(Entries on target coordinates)
++++++++
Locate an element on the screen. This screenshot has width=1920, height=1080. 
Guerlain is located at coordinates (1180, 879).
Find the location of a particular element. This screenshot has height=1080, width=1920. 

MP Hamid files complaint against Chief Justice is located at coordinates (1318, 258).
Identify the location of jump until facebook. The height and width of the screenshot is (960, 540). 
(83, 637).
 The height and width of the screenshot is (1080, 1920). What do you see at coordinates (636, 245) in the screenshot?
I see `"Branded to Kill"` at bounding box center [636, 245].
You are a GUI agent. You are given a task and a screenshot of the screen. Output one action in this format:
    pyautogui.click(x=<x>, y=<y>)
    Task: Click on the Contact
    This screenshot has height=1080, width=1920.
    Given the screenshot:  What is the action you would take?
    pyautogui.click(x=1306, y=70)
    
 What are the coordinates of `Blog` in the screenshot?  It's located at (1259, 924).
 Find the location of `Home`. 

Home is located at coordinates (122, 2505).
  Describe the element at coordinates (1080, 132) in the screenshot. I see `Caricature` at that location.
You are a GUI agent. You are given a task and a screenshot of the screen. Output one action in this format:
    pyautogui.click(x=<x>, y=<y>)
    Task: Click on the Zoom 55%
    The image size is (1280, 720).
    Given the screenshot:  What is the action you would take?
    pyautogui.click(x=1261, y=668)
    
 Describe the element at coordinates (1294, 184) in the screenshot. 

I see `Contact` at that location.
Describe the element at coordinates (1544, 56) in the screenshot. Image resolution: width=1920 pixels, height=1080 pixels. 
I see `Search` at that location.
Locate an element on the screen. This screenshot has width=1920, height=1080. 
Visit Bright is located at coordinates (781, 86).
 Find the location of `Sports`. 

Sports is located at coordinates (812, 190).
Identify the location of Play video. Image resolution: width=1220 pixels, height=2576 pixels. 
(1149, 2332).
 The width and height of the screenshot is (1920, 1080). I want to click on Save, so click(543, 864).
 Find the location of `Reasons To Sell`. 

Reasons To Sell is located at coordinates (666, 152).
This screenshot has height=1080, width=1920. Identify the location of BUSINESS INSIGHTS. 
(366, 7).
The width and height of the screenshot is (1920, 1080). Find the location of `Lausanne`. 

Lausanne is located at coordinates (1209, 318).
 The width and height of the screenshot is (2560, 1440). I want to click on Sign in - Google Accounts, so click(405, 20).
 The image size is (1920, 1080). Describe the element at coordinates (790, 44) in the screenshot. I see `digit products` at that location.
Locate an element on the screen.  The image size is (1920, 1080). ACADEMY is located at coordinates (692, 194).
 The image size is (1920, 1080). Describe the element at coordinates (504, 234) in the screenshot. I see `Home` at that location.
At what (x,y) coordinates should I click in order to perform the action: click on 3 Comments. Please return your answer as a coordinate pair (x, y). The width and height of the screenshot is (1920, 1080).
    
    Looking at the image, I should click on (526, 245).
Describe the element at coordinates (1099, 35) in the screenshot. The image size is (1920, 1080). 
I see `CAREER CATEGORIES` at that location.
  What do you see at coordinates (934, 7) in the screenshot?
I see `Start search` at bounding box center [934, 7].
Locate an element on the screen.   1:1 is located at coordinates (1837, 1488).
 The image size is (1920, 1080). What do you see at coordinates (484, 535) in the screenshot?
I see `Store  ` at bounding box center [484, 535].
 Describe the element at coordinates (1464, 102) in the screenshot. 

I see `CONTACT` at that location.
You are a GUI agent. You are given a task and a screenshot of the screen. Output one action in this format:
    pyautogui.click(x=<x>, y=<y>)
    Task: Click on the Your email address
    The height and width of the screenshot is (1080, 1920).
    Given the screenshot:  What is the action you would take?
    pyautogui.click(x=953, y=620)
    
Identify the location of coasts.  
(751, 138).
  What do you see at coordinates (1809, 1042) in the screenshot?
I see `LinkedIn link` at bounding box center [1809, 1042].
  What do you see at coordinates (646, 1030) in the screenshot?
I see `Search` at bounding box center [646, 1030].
++++++++
#### Your task:
Reproduce all of the records above word for word, without changing anything.

#### Task response:
Locate an element on the screen. This screenshot has width=1920, height=1080. 
Guerlain is located at coordinates (1180, 879).
Find the location of a particular element. This screenshot has height=1080, width=1920. 

MP Hamid files complaint against Chief Justice is located at coordinates (1318, 258).
Identify the location of jump until facebook. The height and width of the screenshot is (960, 540). 
(83, 637).
 The height and width of the screenshot is (1080, 1920). What do you see at coordinates (636, 245) in the screenshot?
I see `"Branded to Kill"` at bounding box center [636, 245].
You are a GUI agent. You are given a task and a screenshot of the screen. Output one action in this format:
    pyautogui.click(x=<x>, y=<y>)
    Task: Click on the Contact
    This screenshot has height=1080, width=1920.
    Given the screenshot:  What is the action you would take?
    pyautogui.click(x=1306, y=70)
    
 What are the coordinates of `Blog` in the screenshot?  It's located at (1259, 924).
 Find the location of `Home`. 

Home is located at coordinates (122, 2505).
  Describe the element at coordinates (1080, 132) in the screenshot. I see `Caricature` at that location.
You are a GUI agent. You are given a task and a screenshot of the screen. Output one action in this format:
    pyautogui.click(x=<x>, y=<y>)
    Task: Click on the Zoom 55%
    The image size is (1280, 720).
    Given the screenshot:  What is the action you would take?
    pyautogui.click(x=1261, y=668)
    
 Describe the element at coordinates (1294, 184) in the screenshot. 

I see `Contact` at that location.
Describe the element at coordinates (1544, 56) in the screenshot. Image resolution: width=1920 pixels, height=1080 pixels. 
I see `Search` at that location.
Locate an element on the screen. This screenshot has width=1920, height=1080. 
Visit Bright is located at coordinates (781, 86).
 Find the location of `Sports`. 

Sports is located at coordinates (812, 190).
Identify the location of Play video. Image resolution: width=1220 pixels, height=2576 pixels. 
(1149, 2332).
 The width and height of the screenshot is (1920, 1080). I want to click on Save, so click(543, 864).
 Find the location of `Reasons To Sell`. 

Reasons To Sell is located at coordinates (666, 152).
This screenshot has height=1080, width=1920. Identify the location of BUSINESS INSIGHTS. 
(366, 7).
The width and height of the screenshot is (1920, 1080). Find the location of `Lausanne`. 

Lausanne is located at coordinates (1209, 318).
 The width and height of the screenshot is (2560, 1440). I want to click on Sign in - Google Accounts, so click(405, 20).
 The image size is (1920, 1080). Describe the element at coordinates (790, 44) in the screenshot. I see `digit products` at that location.
Locate an element on the screen.  The image size is (1920, 1080). ACADEMY is located at coordinates (692, 194).
 The image size is (1920, 1080). Describe the element at coordinates (504, 234) in the screenshot. I see `Home` at that location.
At what (x,y) coordinates should I click in order to perform the action: click on 3 Comments. Please return your answer as a coordinate pair (x, y). The width and height of the screenshot is (1920, 1080).
    
    Looking at the image, I should click on (526, 245).
Describe the element at coordinates (1099, 35) in the screenshot. The image size is (1920, 1080). 
I see `CAREER CATEGORIES` at that location.
  What do you see at coordinates (934, 7) in the screenshot?
I see `Start search` at bounding box center [934, 7].
Locate an element on the screen.   1:1 is located at coordinates (1837, 1488).
 The image size is (1920, 1080). What do you see at coordinates (484, 535) in the screenshot?
I see `Store  ` at bounding box center [484, 535].
 Describe the element at coordinates (1464, 102) in the screenshot. 

I see `CONTACT` at that location.
You are a GUI agent. You are given a task and a screenshot of the screen. Output one action in this format:
    pyautogui.click(x=<x>, y=<y>)
    Task: Click on the Your email address
    The height and width of the screenshot is (1080, 1920).
    Given the screenshot:  What is the action you would take?
    pyautogui.click(x=953, y=620)
    
Identify the location of coasts.  
(751, 138).
  What do you see at coordinates (1809, 1042) in the screenshot?
I see `LinkedIn link` at bounding box center [1809, 1042].
  What do you see at coordinates (646, 1030) in the screenshot?
I see `Search` at bounding box center [646, 1030].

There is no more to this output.